Day 3 – by Paul de C C and Jimi B
Before going kayaking, we had breakfast which was, as always, a mess. We first paddled around the shore of Kielder reservoir, before venturing further out when we were deemed sufficiently talented to do so. However, the disparity of skill in the group was immediately obvious when one or two members fell a sizeable distance behind the main group. After kayaking whilst being lectured about Kielder’s rich history, we slowly but surely headed back to dry land.
A few forgotten packed lunches later, we set out for our seven-mile hike around the Bull Crag peninsula. Soon though, one member of the group started grumbling and whining about how our walk was far too long for our own good.
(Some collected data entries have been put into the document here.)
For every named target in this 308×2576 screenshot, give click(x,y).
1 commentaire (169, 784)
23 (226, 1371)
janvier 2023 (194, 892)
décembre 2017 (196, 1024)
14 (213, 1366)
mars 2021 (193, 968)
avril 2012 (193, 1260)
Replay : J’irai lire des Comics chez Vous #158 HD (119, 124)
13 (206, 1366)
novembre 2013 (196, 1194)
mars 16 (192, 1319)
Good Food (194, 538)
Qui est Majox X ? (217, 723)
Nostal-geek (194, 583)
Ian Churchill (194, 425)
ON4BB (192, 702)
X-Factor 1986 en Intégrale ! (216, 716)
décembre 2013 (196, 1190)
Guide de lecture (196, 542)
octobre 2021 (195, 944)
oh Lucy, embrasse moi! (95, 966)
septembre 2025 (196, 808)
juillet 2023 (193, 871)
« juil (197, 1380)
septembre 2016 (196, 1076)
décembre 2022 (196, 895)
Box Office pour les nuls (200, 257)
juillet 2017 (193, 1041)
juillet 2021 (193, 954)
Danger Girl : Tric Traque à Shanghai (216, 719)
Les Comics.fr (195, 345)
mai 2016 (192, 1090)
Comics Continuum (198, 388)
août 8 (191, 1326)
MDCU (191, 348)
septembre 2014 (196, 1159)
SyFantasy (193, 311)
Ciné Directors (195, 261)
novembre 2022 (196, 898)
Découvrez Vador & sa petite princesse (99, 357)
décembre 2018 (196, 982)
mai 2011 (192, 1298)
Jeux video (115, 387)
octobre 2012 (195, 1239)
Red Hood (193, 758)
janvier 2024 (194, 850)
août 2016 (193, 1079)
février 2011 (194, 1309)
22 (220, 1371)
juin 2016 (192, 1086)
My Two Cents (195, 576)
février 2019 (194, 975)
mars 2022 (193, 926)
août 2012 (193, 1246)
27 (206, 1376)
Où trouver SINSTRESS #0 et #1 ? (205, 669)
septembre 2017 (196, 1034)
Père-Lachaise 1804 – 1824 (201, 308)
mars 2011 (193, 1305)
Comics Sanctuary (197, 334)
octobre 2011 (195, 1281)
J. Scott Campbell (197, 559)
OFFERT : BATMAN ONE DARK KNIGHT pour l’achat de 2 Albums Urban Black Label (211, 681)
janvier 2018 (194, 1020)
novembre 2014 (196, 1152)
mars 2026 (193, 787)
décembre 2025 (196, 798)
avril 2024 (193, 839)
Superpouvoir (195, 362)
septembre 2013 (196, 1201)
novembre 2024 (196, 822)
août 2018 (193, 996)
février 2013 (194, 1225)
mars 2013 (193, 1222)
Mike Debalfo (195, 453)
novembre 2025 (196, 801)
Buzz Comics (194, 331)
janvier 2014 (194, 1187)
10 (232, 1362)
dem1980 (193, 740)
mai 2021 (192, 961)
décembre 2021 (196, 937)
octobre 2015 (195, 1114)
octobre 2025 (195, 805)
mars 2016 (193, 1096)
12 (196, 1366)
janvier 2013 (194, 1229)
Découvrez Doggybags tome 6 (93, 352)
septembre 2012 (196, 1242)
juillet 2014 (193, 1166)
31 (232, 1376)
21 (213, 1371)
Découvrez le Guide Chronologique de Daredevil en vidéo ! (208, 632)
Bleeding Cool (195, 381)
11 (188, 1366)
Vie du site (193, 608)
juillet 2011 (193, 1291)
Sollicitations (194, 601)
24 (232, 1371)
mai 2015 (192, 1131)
Despite this reliable advice, we continued and enjoyed the breath-taking scenery and invigorating fresh smell of nature.
Back at the lodge, room three promptly got cooking and dished out a delicious chicken and courgette pasta bake. Later that evening, an astronomer from Kielder Observatory came to speak to us in an open discussion type format. We started off talking about the lunar eclipse that occurred that night, but soon the conversation evolved into a philosophical debate on how we would approach life if it was found on Mars or Europa. This conversation was very informative and useful and everyone input meaningful ideas into the mix. This all made for an exciting end to a very eventful day.
Day 4 – by Ignacio M and Max T
We packed up our things and hit the road. En route, we ate crepes that Paul had spent his morning making while others were tidying the lodge. We passed through the Pennines, stopping to help a man push his car with a flooded-engine out of a deep puddle on a country road, and soon arrived at High Force.
Great amounts of water could be heard crashing down from the waterfall. We made our way down the path towards the river and we got to see it for the first time through the trees. Since there had been so much rain recently, there was a lot of water allowing all three streams to have a waterfall, which doesn’t happen very often. We could also feel the spray from the waterfall as it hit the surface of the plunge pool – when the wind is strong enough in the right direction, the spray can be felt from about 300 meters back. We hiked our way back to the carpark through a trail in the woods and got some delicious local ice cream before getting back on the road to Eton.